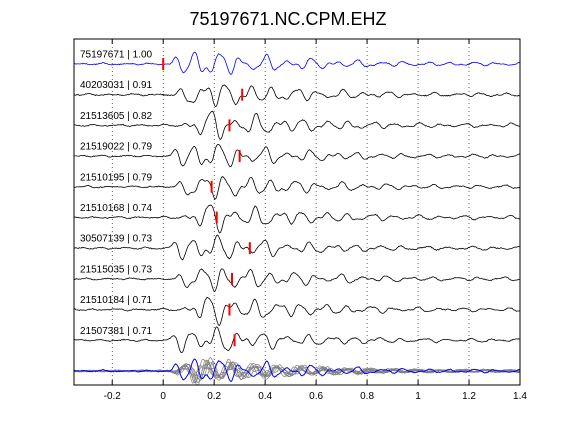 This screenshot has width=576, height=432. I want to click on trace-label: 21515035 | 0.73, so click(116, 270).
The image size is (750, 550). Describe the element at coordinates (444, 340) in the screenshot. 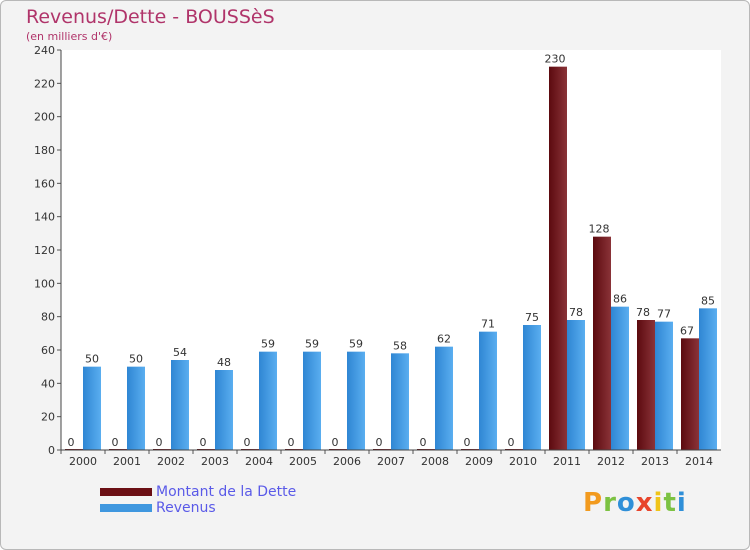

I see `value-label-revenus: 62` at that location.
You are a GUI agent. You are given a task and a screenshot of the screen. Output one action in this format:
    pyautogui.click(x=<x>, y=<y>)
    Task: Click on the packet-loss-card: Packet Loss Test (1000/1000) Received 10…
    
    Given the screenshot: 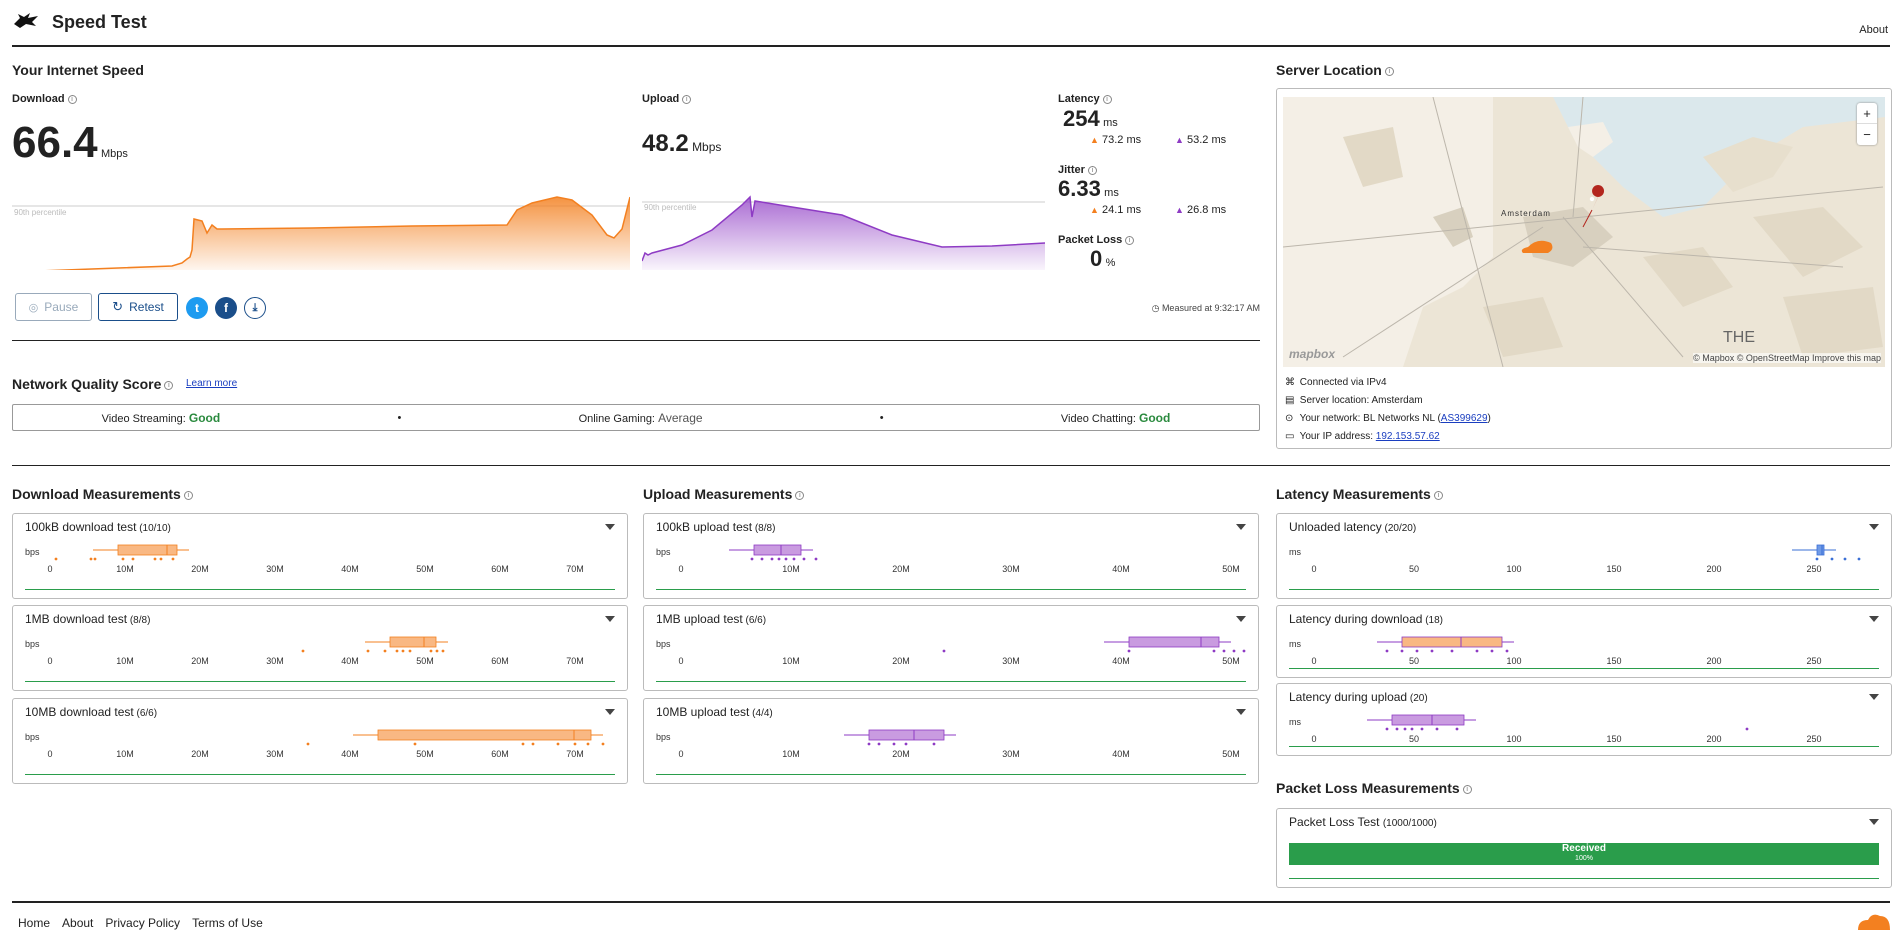 What is the action you would take?
    pyautogui.click(x=1584, y=848)
    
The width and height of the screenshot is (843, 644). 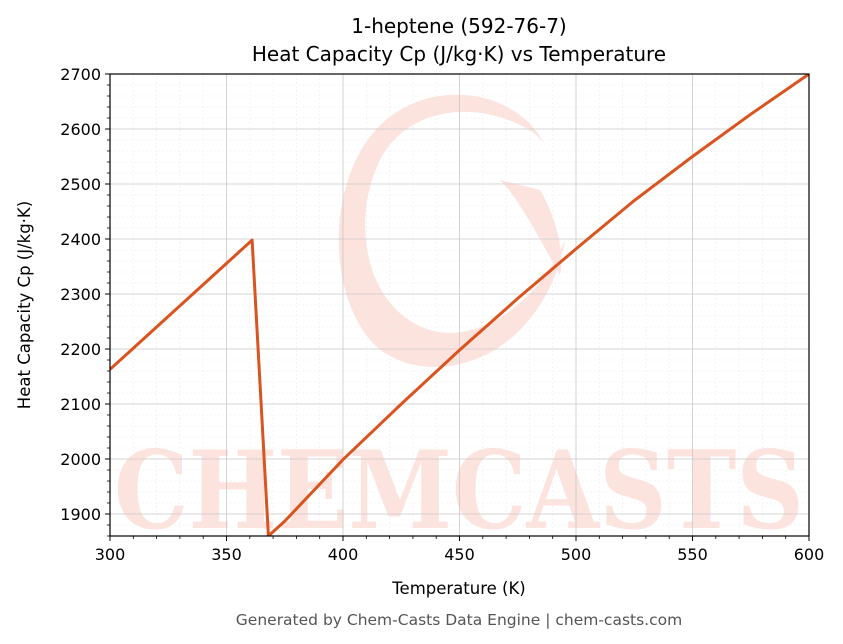 What do you see at coordinates (459, 26) in the screenshot?
I see `chart-title-line1: 1-heptene (592-76-7)` at bounding box center [459, 26].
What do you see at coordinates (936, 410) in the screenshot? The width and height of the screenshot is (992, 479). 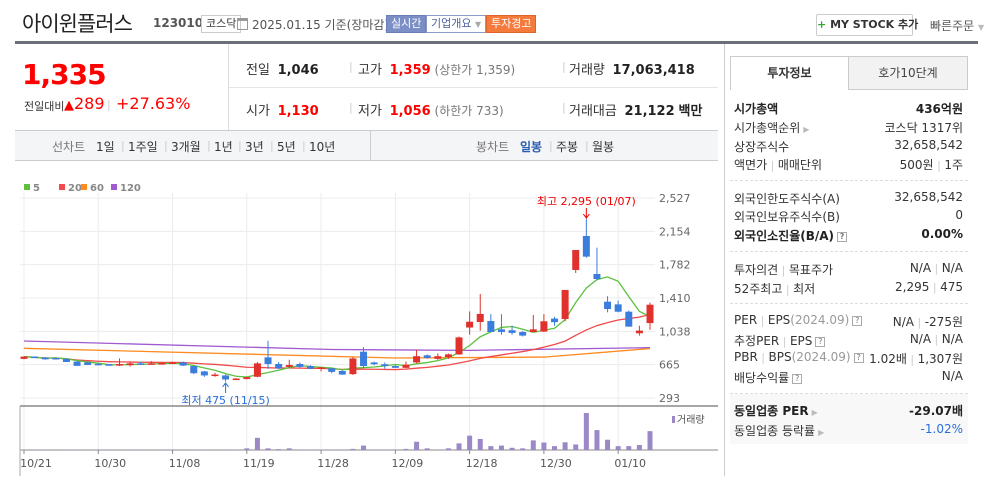 I see `info-value: -29.07배` at bounding box center [936, 410].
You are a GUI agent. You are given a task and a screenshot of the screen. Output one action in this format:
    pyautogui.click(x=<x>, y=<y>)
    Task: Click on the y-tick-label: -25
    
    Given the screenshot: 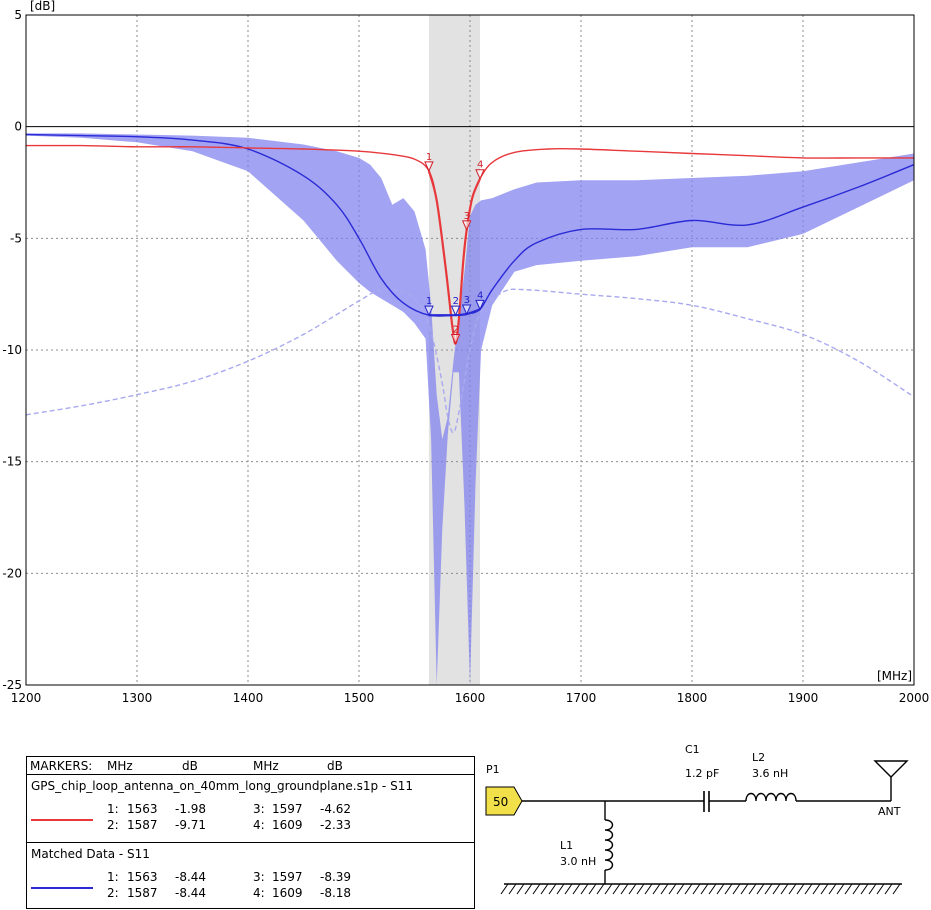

• [EXERCISE DESCRIPTION]: Copy the items word for word from their first line up to and including the line with "at that location.". Leave the pictures out.

• [SOLUTION TO THIS PROBLEM]:
 This screenshot has width=576, height=432. I want to click on trace-label: 21515035 | 0.73, so click(116, 270).
The image size is (750, 550). Describe the element at coordinates (444, 340) in the screenshot. 

I see `value-label-revenus: 62` at that location.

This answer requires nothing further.